Ta strona wykorzystuje pliki cookies (ciasteczka). Kontynuując jej przeglądanie, zgadzasz się na wykorzystywanie przez nas plików cookies. Więcej informacji

  • Ciekawe historie, rozmowy i anegdoty z waszego, lub życia waszyschznajomych :)

    Założyłem ten temat aby nieco ożywić nasze uni. Mam nadzieję, że się spodoba i z biegiem czasu będzie przybywać osób i wpisów poniżej, oraz ich komentarzy.


    Na wstępie pragnę wam opowiedzieć pewną historię która przytrafiła się mojemu znajomemu wiele lat temu.

    Był to rok bodajże 2011. W tedy to pełniłem już od kilku lat służbę zawodową w wojsku i któregoś pięknego dnia idąc do pracy zauważyłem swojego "współpracownika" z rozciętym czołem tak od góry do dołu. Strasznie to wyglądało i siniec co nie miara. Wiadomo jak to w takiej chwili ciekawość bierze górę więc wypaliłem:

    ja - hej (ksywka ziomala) co ci się stało
    ziomek - a byłem na ustawce kiboli i dostałem po łbie żelazem (kolo był zapalonym kibicem jakiegoś katowickiego klubu piłkarskiego)

    Zdziwiony nieco jego podejściem i konsekwencjami tego działania nie drążyłem tematu, jednak kilka godzin później kolejny kolo z kompani wywala do mnie:

    ziomal 2 - Ty nie zgadniesz co się (ziomalowi 1-wszemu) przytrafiło
    ja - a słyszałem na ustawce oberwał
    ziomal 2 - śmiejąc się do rozpuchu nie może wydobyć z siebie słowa
    ja - i co w tym takiego śmiesznego, kolo dostał żelastwem po głowie, totalna głupota
    ziomal 2 - lekko się uspakajając - ta na ustawce - hahaha - w nocy zaczął przez sen gadać i nas pobudził po czym z całej siły przywalił głową w kaloryfer bo mu się śniło że jest na ustawce. (nadmienię że wojskowe kaloryfery to relikt - generalnie spiralne blachy nawinięte na rurę wygląda nieco jak harmonijka)

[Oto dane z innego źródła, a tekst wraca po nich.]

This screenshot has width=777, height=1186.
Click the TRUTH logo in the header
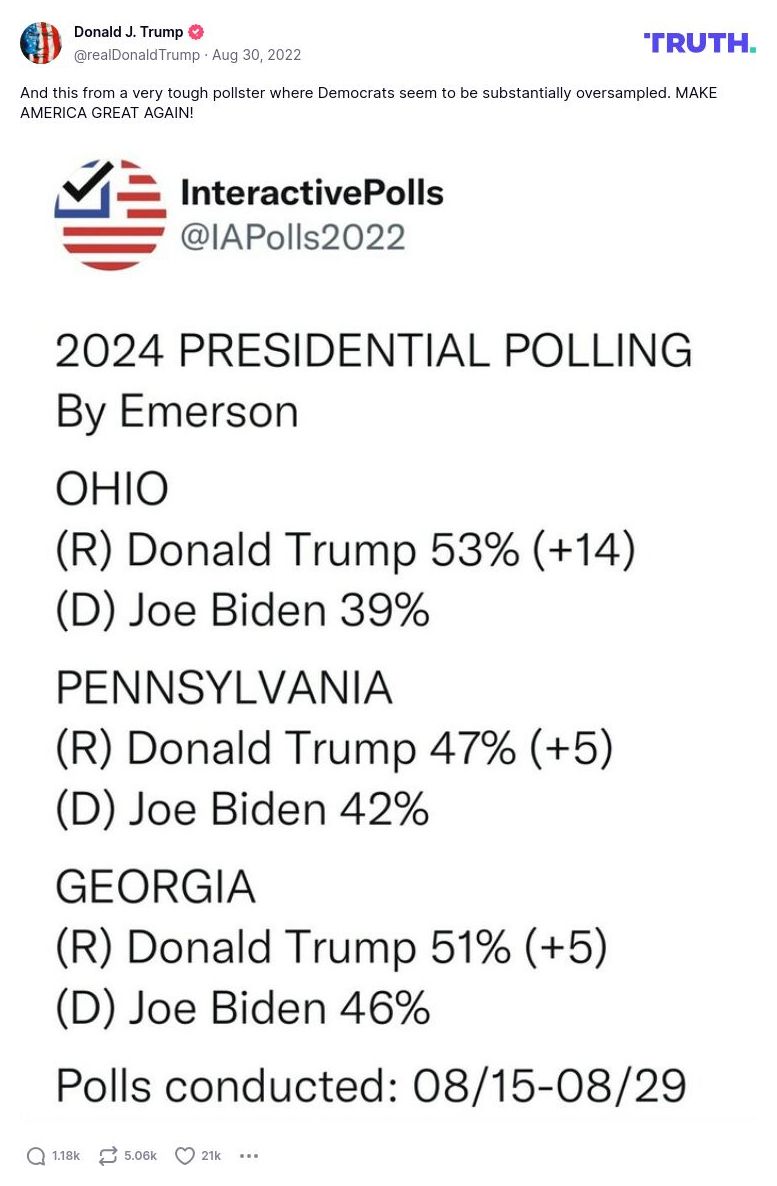(x=699, y=43)

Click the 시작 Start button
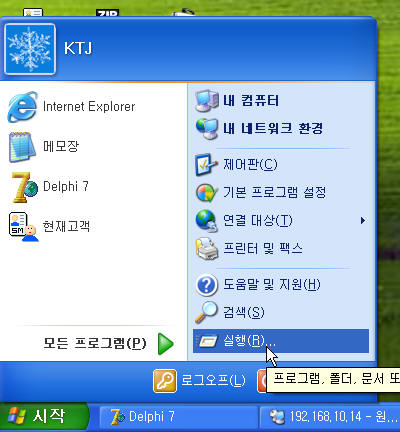coord(43,417)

    zbaraniałem totalnie ale sam również nie mogłem powstrzymać się od śmiechu :P :evil:
  • Wchodzi pijak na dworzec autobusowy, szuka wolnego miejsca, ale nie ma
    dużego wyboru, więc siada obok księdza. Ksiądz niezadowolony, bo pijak
    "wonie" alkoholem, z jednej kieszeni wystaje mu butelka, z drugiej
    papierosy. Pijak wyjmuje gazetę i czyta. Po chwili zwraca się do księdza
    z pytaniem:
    - Może mi ksiądz powiedzieć co powoduje artretyzm?
    Ksiądz pomyślał: no! teraz mu palnę kazanie! - i zaczyna:
    - Jeżeli nadużywasz alkoholu, papierosów, prowadzisz życie niemoralne:
    cudzołożysz, kradniesz, nie szanujesz wartości - to Bóg zsyła artretyzm!
    Pijak pokiwał ze zdziwieniem głową, zakrył się gazetą i czyta dalej. Po
    chwili księdzu głupio się zrobiło, że tak z góry potraktował bliźniego,
    zaczyna w pojednawczym tonie:
    - Przepraszam, wiem że tak nie powinienem, a jak długo pan ma ten artretyzm?
    - Kto? Ja? - dziwi się pijak - ja nie mam, właśnie czytam, że papież ma!...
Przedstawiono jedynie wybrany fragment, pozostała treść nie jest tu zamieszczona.